Tiger Asia Management LLC, the New York-based hedge fund run by Bill Hwang, pleaded guilty to a wire fraud charge and will forfeit $16.3 million in a U.S. insider-trading case.

Hwang entered the plea today in federal court in Newark, New Jersey, admitting Tiger Asia agreed to be “brought over the wall” in a scheme to get material, nonpublic information about Bank of China Ltd. shares in December 2008 and January 2009.

“It appears that the gist of the scheme was to use that nonpublic information in order to sell shares in short sales,” U.S. District Judge Stanley Chesler said at the plea hearing. Chesler placed Tiger Asia on probation for one year, and said the $16.3 million represents the total illicit gain.

“Tiger Asia regrets the actions for which it accepts responsibility today and is grateful that this matter is now resolved and behind it in the U.S.,” Hwang said in a statement.

The plea was “negotiated at length,” Tiger Asia attorney Lawrence Lustberg told Chesler, saying the entire amount was paid today. “It reflects a just resolution of this matter.”

Tiger Asia will separately resolve a U.S. Securities and Exchange Commission lawsuit, Lustberg said in an interview, adding that all investor capital has been returned.

In August, the hedge fund said it was returning outside capital to investors amid a three-year probe by Hong Kong regulators. The fund, founded in January 2001, had produced annual returns averaging 16 percent since inception.

Denied Allegations

Hong Kong’s Securities and Futures Commission alleged the hedge fund traded on inside information from bankers arranging placements of China Construction Bank Corp. and Bank of China Ltd. shares in 2008 and 2009, pocketing HK$38.5 million ($5 million). Tiger Asia, which has no employees and physical presence in Hong Kong, denied the allegations in an Oct. 12, 2010, letter to investors.

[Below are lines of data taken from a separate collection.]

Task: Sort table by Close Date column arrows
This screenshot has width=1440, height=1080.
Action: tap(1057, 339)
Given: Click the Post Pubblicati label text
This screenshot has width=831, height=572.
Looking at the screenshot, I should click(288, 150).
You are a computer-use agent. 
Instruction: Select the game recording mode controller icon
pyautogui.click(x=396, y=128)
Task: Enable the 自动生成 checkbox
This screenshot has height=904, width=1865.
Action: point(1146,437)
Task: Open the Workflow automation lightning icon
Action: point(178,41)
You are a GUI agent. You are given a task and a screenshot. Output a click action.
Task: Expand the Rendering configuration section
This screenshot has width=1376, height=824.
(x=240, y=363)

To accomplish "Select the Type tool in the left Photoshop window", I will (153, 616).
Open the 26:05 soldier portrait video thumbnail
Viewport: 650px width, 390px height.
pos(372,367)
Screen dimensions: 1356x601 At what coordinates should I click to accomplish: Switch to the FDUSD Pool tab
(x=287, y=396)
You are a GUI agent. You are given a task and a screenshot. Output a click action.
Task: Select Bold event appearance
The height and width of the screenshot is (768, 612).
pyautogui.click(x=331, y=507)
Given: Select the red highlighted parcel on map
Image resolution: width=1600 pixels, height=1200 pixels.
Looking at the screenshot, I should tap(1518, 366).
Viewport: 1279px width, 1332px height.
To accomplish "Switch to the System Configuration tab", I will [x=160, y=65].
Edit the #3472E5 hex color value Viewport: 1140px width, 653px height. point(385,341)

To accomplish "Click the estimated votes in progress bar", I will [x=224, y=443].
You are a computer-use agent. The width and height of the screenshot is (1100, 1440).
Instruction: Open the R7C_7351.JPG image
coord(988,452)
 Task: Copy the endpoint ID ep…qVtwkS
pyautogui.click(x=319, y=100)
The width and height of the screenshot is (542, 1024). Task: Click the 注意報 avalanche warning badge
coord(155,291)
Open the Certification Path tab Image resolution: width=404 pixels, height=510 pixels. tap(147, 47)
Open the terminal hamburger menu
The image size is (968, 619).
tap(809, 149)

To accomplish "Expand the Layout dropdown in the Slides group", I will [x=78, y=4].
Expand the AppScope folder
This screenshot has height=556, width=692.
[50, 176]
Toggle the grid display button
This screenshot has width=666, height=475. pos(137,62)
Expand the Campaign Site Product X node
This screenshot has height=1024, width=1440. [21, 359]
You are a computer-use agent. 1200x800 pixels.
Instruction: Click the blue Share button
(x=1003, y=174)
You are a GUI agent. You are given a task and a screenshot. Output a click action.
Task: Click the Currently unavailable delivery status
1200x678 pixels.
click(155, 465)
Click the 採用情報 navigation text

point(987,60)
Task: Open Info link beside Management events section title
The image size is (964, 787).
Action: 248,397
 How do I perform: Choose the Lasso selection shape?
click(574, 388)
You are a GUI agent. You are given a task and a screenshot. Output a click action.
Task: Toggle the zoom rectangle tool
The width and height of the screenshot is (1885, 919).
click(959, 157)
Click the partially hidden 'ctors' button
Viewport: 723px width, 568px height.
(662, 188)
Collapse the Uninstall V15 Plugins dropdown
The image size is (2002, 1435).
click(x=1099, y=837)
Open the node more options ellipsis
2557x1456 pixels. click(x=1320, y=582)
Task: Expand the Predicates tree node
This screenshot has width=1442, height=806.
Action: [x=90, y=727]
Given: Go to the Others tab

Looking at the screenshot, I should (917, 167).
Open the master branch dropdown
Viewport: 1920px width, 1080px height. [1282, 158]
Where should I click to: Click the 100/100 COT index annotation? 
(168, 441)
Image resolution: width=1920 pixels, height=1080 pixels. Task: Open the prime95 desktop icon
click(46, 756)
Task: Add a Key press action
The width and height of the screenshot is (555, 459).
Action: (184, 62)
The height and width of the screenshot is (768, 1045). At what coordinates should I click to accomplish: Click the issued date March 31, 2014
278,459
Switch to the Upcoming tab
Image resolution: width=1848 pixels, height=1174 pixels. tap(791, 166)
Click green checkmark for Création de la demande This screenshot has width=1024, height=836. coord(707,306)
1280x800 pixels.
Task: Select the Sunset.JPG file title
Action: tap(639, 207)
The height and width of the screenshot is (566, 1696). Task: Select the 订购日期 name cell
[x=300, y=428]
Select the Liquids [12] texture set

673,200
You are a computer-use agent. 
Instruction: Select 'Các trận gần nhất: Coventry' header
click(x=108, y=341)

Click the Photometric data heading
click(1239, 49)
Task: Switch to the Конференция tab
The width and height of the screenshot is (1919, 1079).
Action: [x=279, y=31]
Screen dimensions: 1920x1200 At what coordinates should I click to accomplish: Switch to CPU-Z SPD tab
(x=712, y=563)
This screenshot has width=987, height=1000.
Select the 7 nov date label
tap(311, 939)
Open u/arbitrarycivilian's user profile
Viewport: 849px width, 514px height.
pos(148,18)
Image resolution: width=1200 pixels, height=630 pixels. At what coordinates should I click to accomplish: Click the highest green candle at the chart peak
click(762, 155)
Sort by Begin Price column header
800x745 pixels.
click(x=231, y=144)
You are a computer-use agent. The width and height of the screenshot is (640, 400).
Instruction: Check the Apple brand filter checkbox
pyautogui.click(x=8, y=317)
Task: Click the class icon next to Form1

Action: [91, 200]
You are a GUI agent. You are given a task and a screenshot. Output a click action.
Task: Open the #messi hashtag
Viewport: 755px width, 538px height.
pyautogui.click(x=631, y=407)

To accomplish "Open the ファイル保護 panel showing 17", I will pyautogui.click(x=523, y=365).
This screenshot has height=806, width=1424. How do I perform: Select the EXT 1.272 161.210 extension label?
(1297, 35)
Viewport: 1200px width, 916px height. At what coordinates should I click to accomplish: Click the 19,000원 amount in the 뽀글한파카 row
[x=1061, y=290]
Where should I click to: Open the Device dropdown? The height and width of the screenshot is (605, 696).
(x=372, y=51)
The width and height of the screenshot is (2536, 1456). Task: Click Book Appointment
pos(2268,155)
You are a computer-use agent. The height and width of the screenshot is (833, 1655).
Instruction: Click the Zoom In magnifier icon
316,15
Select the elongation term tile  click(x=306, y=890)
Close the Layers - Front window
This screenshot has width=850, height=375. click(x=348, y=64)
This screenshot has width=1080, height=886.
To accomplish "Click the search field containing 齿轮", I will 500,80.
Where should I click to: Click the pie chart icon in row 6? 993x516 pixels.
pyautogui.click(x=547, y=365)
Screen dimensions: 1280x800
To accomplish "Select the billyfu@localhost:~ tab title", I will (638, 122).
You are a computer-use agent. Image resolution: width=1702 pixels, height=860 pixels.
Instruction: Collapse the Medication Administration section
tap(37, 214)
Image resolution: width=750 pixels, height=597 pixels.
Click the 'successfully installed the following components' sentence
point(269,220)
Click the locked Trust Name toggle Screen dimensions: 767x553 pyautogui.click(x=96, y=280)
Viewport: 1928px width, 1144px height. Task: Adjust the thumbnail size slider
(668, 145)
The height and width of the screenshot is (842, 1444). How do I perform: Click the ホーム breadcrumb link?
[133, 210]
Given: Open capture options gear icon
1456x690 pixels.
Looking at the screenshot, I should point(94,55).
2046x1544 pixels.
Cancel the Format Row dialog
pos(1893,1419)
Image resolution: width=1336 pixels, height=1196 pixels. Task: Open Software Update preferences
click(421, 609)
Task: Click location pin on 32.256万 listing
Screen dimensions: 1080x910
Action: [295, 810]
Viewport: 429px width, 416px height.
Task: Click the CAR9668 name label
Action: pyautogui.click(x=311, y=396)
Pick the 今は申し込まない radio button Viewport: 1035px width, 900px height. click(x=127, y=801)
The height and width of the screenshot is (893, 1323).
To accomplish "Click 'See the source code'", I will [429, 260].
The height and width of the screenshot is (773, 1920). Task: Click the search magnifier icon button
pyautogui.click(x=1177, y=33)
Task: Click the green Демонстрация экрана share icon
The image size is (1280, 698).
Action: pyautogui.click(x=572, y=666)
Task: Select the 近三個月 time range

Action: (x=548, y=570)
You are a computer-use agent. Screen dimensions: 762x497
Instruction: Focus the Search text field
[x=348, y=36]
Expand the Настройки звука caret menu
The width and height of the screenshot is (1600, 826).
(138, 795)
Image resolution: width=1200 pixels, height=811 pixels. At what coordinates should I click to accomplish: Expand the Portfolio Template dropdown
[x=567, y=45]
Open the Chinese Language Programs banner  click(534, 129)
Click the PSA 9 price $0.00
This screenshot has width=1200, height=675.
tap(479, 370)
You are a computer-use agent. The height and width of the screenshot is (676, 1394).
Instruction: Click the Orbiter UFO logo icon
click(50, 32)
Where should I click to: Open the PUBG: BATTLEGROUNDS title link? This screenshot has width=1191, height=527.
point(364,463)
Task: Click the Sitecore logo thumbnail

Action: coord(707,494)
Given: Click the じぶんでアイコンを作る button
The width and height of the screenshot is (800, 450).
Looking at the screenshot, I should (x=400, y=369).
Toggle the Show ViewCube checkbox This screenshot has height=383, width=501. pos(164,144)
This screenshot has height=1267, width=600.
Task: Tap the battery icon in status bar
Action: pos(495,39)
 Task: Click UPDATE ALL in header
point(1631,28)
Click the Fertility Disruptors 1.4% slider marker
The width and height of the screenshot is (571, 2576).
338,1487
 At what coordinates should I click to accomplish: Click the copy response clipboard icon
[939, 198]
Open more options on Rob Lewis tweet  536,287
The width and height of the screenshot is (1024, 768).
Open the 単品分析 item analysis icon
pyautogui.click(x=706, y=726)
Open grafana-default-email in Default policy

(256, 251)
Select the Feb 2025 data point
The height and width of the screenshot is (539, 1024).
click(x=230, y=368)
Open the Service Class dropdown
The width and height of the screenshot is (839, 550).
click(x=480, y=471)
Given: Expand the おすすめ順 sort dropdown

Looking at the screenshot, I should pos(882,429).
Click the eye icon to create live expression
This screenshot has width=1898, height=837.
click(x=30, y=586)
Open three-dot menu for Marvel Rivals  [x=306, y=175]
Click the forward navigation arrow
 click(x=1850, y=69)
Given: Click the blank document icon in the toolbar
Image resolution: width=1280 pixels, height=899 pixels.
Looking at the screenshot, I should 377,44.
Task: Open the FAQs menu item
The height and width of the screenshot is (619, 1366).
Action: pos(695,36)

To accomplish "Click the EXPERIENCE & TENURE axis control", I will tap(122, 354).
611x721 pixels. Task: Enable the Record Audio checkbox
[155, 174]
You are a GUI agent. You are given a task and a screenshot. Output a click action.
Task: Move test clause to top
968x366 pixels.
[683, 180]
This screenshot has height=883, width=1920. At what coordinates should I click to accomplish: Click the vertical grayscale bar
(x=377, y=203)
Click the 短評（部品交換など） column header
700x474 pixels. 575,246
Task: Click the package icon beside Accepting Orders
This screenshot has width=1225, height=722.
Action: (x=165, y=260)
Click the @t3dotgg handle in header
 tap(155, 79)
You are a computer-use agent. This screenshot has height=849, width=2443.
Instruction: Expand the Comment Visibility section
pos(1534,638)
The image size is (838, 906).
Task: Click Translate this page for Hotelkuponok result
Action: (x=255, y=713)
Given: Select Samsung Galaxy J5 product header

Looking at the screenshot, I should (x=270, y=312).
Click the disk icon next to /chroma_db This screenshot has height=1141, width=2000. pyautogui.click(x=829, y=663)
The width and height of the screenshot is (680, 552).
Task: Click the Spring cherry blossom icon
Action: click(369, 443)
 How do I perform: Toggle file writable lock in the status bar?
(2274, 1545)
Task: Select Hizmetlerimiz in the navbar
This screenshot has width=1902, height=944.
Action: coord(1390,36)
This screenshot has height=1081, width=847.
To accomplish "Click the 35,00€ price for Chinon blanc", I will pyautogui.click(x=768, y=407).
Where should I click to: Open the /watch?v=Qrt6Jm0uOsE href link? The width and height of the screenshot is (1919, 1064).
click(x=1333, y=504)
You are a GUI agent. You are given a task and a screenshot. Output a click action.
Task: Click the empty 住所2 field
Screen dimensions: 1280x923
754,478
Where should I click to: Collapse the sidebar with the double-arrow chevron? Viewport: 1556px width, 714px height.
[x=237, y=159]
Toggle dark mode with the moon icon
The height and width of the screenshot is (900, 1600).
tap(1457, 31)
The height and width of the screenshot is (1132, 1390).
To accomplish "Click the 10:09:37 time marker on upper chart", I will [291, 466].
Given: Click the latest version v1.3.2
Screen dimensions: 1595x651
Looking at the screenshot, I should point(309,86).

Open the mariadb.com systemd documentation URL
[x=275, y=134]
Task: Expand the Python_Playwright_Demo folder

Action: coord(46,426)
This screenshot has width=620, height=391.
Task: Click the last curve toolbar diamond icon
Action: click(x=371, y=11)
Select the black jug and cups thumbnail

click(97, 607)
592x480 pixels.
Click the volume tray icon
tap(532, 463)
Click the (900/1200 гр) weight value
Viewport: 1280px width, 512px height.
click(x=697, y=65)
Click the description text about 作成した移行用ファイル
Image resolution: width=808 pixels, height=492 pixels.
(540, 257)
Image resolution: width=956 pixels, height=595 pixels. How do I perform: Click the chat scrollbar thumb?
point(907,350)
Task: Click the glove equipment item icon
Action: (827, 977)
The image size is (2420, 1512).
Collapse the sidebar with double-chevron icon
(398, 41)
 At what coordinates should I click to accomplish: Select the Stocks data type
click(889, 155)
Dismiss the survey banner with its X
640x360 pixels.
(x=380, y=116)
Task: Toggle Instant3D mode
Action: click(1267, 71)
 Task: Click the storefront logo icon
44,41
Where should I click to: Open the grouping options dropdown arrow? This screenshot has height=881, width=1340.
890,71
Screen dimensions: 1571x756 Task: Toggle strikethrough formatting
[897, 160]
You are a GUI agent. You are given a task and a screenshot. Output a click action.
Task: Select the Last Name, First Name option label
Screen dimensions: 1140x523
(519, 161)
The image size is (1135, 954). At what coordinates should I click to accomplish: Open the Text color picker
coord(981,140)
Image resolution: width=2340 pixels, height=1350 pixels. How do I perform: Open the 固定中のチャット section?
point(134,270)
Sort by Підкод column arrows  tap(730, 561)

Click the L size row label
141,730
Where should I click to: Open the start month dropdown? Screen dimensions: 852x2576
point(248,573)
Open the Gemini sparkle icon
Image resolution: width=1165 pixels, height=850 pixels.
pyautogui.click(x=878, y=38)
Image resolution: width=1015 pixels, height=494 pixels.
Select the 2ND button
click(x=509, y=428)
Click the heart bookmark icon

The firm told clients later that month that it had received a subpoena from the U.S. Securities and Exchange Commission following the allegations by the Hong Kong regulator.

Hwang earned an undergraduate degree in economics from the University of California, Los Angeles, and a master’s in business administration from Carnegie Mellon University in Pittsburgh.

In the early 1990s, he was an institutional stock salesman at Hyundai Securities Co., where he dealt with Julian Robertson’s Tiger Management LLC.

Assets Cut

Robertson, a pioneer and mentor in the hedge-fund industry, hired him in 1995 after Hwang won an annual prize awarded to the person outside of Tiger who had contributed most to the fund’s success.

Robertson built Tiger Management into one of the world’s largest hedge funds by generating average annual returns of 32 percent, lifting his assets under management to $22 billion by mid-1998. After customer defections and losses cut Tiger’s assets to $6 billion two years later, Robertson decided to return money to clients and employ Tiger Management to invest his own fortune in hedge-fund managers, taking a share of profits in exchange.

Tiger Management has employed at least 40 portfolio managers and analysts who subsequently formed their own firms and became known as Tiger cubs. Those he seeded after 2000 with his own capital are known as “grand cubs.”